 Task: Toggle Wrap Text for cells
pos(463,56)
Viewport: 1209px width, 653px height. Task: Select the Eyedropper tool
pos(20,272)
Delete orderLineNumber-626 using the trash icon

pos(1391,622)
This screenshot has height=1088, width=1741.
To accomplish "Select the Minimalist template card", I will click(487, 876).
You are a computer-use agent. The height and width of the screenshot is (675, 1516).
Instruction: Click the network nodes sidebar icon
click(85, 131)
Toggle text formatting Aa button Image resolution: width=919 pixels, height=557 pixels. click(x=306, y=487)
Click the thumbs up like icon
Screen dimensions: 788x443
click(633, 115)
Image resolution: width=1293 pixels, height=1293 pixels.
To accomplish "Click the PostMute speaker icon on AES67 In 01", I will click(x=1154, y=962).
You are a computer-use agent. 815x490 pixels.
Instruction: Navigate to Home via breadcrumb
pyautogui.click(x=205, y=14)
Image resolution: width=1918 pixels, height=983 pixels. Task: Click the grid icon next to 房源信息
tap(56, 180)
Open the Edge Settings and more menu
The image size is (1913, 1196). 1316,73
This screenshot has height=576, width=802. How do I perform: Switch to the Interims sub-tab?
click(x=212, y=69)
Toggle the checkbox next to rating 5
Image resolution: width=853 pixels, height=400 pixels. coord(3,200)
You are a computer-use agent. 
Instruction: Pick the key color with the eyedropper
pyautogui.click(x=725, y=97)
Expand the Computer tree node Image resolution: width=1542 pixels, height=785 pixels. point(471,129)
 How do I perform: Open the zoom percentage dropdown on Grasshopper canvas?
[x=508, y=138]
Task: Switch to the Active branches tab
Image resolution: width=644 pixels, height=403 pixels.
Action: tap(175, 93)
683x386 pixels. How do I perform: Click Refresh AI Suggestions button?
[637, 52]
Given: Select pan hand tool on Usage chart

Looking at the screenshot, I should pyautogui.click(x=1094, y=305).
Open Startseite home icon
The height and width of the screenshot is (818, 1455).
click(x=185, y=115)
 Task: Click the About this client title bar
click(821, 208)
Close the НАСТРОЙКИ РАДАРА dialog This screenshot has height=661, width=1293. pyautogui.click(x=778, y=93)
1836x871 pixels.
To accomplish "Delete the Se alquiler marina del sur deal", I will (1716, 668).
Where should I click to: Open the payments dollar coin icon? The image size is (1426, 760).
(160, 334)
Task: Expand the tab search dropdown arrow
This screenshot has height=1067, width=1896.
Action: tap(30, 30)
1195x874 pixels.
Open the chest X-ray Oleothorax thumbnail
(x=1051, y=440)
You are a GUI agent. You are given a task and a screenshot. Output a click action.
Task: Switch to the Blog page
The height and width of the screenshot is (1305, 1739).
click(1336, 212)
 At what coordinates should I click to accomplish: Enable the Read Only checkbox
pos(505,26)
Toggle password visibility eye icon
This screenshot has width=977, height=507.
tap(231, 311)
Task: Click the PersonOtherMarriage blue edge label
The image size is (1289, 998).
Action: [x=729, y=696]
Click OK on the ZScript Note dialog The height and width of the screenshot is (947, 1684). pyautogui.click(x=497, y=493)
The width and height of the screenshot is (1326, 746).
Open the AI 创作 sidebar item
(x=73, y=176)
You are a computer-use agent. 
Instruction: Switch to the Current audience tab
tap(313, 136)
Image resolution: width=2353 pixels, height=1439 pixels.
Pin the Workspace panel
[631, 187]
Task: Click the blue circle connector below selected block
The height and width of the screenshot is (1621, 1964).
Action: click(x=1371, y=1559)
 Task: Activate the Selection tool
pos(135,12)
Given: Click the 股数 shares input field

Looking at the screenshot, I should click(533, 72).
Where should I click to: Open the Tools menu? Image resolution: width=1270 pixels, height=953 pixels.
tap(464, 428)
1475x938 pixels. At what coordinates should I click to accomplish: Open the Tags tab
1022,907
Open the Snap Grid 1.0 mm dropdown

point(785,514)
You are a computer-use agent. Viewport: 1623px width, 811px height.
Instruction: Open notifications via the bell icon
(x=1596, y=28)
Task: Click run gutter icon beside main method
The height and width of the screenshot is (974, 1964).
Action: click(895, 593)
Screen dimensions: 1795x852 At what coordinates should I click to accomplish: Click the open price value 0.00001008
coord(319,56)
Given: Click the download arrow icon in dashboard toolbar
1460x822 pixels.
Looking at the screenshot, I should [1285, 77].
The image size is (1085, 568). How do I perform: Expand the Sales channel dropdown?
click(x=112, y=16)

▶ **Exercise objective**
Scan the entries above, and wherever a line holds the string "blue", copy it.

▶ **Exercise solution**
Task: Click the PersonOtherMarriage blue edge label
Task: Click the blue circle connector below selected block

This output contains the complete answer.